Peter Child: Reviews: Pantomime
Composed 2007.



Excerpted from


Oboe one of many chamber fest high notes

(Portland Press Herald, August 25th, 2007)
By Christopher Hyde

"Pantomime," which the composer calls "incidental music to an unwritten play," is a series of short character sketches for oboe, violin, viola and cello - witty, charming and easily accessible on first hearing. They masterfully exploit the tension between tonality and dissonance to depict mood and personality. They also have some great parts for the oboe, which is only to be expected.

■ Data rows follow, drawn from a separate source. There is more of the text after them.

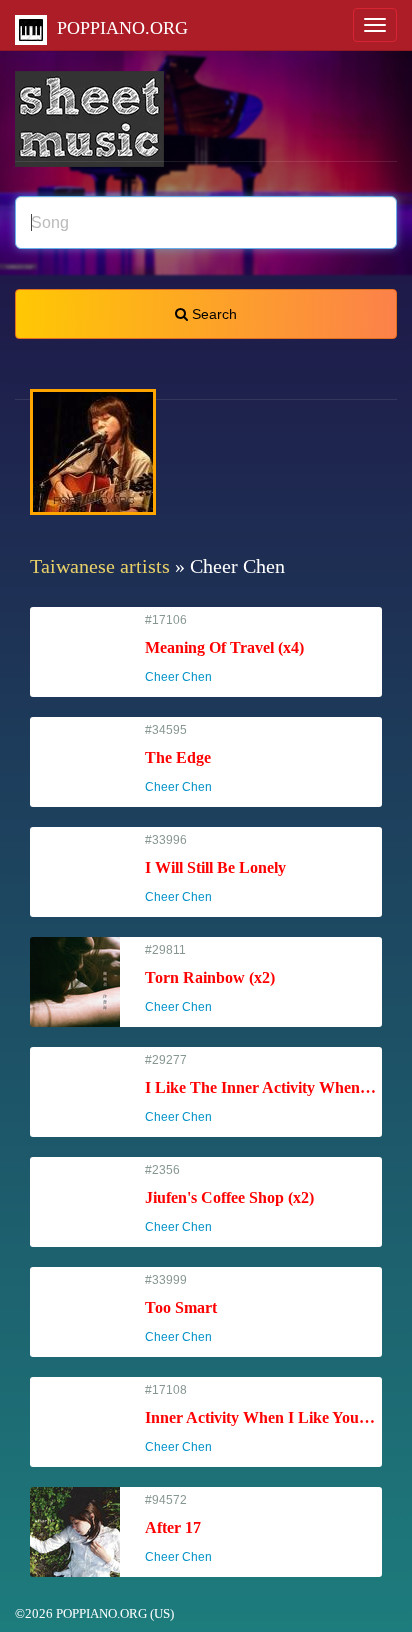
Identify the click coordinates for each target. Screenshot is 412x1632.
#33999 (187, 1308)
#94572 (187, 1528)
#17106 (224, 648)
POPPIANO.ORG (117, 28)
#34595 (187, 758)
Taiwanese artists (100, 566)
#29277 (263, 1088)
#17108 (263, 1418)
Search (212, 314)
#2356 (229, 1198)
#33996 (215, 868)
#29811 (210, 978)
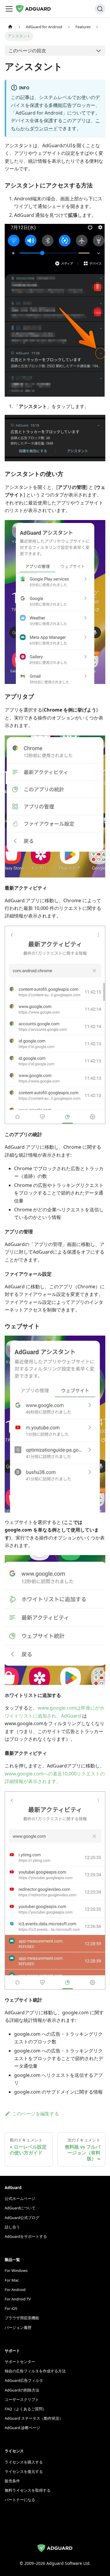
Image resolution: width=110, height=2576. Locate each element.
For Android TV (18, 2299)
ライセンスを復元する (24, 2471)
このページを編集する (35, 2113)
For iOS (11, 2308)
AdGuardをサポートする (26, 2236)
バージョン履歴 (18, 2327)
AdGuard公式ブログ (22, 2217)
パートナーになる (20, 2499)
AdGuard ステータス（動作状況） (34, 2418)
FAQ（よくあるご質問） (25, 2408)
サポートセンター (20, 2361)
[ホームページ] (10, 26)
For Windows (16, 2270)
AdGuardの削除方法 (22, 2390)
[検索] (100, 9)
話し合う (12, 2227)
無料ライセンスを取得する (27, 2490)
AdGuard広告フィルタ (24, 2380)
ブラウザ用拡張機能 (22, 2317)
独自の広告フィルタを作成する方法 (35, 2371)
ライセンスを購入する (24, 2462)
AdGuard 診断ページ (22, 2427)
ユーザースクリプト (22, 2399)
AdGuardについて (20, 2208)
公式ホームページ (20, 2198)
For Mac (12, 2280)
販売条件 (12, 2480)
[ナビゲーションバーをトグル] (9, 8)
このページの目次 (27, 50)
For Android (15, 2289)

The series opens with a march-like Intrada, followed by a rapid, scurrying Lickety-Split, whose abrupt ending had the audience laughing. The Soliloquy is a long-lined, introspective oboe solo, with the strings acting primarily as an accompaniment. They will have their revenge later. Jitterbug is inappropriately named, since the fierce, concise rhythm of this section has little to do with the old-fashioned teenage dance. The next two movements, Chorale and Chorale Prelude, are deliberately placed in the wrong order. A chorale prelude, usually for organ, elaborates on a theme from the hymn for four voices, or chorale, that follows. Since the audience, unlike Bach's, is unfamiliar with the chorale's hymn tune, it seems logical to put the prelude last. The strings' revenge comes in the final Exeunt, where they play an uncompromising dirge against the oboe's hysterical protest, as if she talked unendingly and fast enough, she could escape inevitable doom.